Set exercise –
Convert the lines from the one containing "Where should I click to: Click the Save" through the end of the records, both included, into a numbered list, omitting any blank lines.

Records supplied –
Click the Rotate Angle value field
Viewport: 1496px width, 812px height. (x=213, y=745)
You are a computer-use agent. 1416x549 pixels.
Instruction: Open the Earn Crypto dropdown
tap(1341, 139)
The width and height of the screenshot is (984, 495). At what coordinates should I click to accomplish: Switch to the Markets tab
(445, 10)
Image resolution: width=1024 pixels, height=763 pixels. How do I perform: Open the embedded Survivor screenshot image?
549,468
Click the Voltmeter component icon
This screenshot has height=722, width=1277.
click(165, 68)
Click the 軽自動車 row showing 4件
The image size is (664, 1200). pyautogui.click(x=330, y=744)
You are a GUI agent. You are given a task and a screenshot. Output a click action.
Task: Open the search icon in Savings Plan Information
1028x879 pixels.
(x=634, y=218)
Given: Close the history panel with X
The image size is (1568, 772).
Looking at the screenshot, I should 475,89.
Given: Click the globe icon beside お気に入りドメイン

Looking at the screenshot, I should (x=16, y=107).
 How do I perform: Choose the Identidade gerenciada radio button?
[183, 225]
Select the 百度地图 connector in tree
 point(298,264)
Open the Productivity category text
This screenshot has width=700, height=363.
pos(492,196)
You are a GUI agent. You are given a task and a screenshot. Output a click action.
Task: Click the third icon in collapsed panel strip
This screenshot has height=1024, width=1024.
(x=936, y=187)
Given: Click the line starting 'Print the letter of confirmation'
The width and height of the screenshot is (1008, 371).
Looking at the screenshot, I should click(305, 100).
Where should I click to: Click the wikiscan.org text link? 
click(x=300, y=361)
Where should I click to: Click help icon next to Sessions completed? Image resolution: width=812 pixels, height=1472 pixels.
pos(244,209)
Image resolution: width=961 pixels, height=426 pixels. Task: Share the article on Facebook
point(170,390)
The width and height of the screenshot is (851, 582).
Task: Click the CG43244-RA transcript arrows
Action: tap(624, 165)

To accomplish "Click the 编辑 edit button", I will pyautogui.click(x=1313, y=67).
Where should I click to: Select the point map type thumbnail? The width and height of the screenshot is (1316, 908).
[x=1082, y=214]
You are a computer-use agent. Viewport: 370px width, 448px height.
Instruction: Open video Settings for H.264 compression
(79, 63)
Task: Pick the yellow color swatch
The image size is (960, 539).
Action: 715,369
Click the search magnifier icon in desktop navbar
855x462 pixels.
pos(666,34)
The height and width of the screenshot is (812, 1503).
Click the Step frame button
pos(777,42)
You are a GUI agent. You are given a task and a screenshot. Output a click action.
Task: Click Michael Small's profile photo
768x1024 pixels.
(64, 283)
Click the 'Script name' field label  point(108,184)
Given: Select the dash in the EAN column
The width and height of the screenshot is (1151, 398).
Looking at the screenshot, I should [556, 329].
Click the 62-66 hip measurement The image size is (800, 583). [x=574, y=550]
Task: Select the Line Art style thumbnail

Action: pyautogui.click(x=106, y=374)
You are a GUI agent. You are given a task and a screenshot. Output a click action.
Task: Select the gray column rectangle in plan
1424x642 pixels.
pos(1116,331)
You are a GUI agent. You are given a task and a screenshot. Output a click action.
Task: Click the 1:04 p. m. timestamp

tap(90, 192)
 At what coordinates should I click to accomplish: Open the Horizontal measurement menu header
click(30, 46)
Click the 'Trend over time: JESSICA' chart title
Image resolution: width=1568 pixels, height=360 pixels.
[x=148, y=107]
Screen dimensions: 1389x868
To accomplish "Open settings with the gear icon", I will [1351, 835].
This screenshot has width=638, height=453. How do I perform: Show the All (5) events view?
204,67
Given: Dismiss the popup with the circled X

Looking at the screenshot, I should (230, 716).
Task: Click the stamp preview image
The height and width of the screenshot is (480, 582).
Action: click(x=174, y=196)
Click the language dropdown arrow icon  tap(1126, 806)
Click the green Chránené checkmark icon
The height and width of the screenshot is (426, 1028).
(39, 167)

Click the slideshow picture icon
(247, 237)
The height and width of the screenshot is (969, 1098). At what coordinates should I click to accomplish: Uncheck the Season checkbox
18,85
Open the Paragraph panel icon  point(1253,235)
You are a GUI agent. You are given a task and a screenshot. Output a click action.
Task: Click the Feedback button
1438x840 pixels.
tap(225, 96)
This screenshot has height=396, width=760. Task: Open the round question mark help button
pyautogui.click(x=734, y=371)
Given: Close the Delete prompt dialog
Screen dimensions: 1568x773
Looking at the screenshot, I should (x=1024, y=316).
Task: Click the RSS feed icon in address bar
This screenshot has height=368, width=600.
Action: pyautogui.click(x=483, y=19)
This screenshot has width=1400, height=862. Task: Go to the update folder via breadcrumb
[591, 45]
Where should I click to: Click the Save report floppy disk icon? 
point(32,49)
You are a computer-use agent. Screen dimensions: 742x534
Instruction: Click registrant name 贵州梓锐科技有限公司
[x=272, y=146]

Answer for this exercise –
1. Where should I click to: Click the Save report floppy disk icon? 
2. point(32,49)
3. You are a computer-use agent. Screen dimensions: 742x534
4. Instruction: Click registrant name 贵州梓锐科技有限公司
5. [x=272, y=146]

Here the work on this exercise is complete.